*INSTRUCTIONS TO FOLLOW*.
Once you reach the line with "Select the Resource step tab" below, copy each line exactly, stopping after the line with "Click the info icon next to 787 Dreamliner", and skip any pictures.

*THE INPUT*.

- - - - -

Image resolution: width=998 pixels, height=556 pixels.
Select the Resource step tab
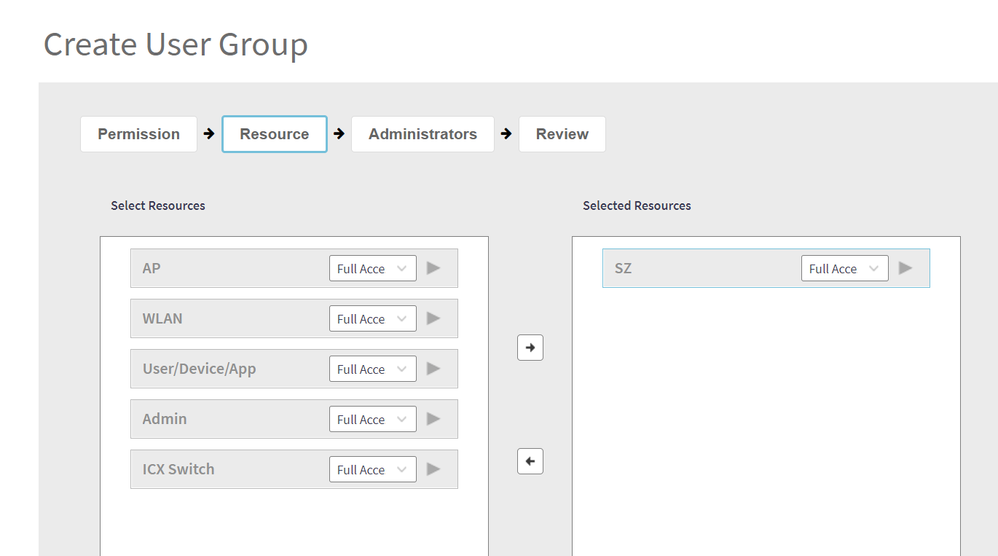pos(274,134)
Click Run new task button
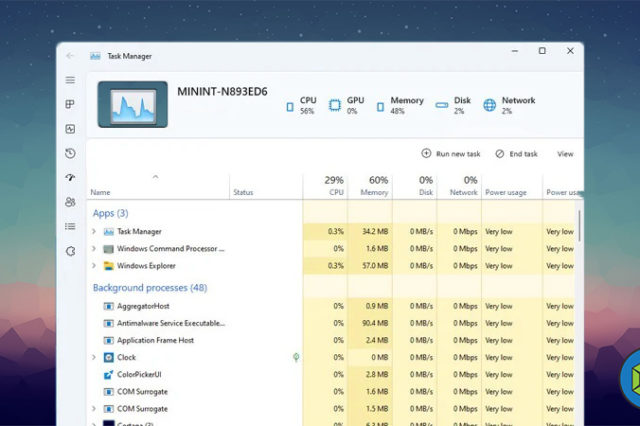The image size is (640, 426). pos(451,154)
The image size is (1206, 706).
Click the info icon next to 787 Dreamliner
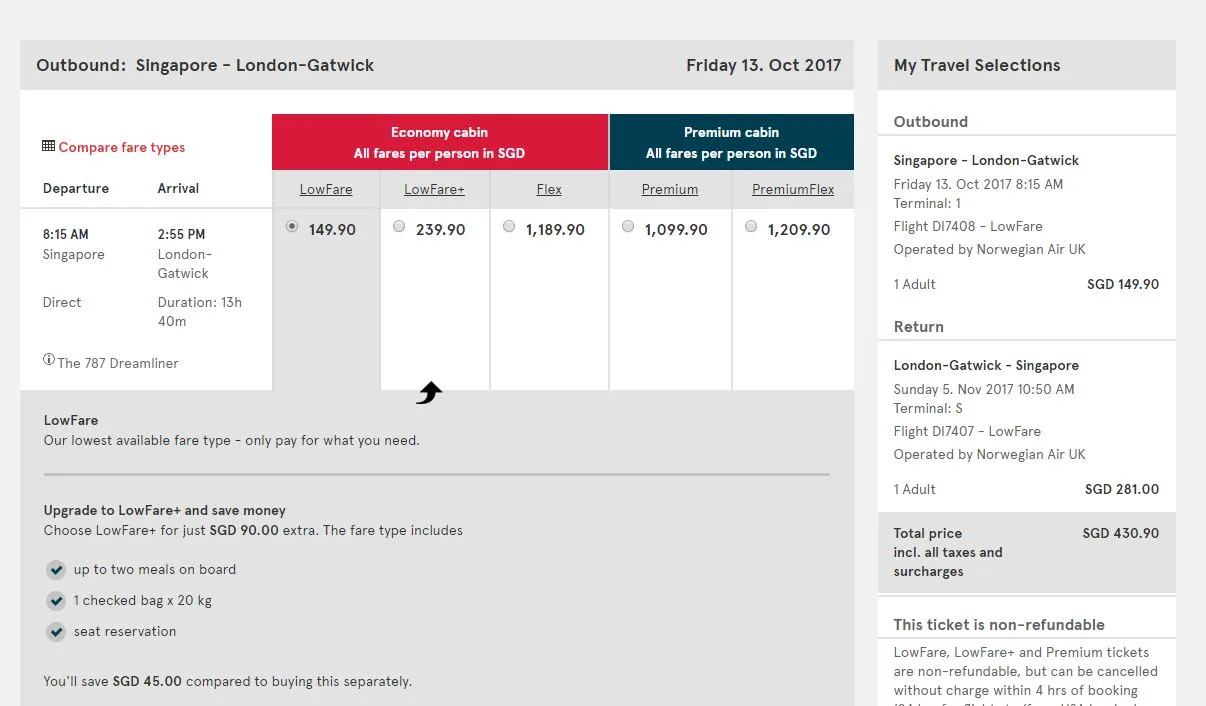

- - - - -

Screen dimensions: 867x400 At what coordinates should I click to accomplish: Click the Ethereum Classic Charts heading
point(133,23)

- - - - -

*TASK RESULT*.
Select the Resource step tab
pos(274,134)
Click Run new task button
The image size is (640, 426). pos(451,154)
The image size is (1206, 706).
Click the info icon next to 787 Dreamliner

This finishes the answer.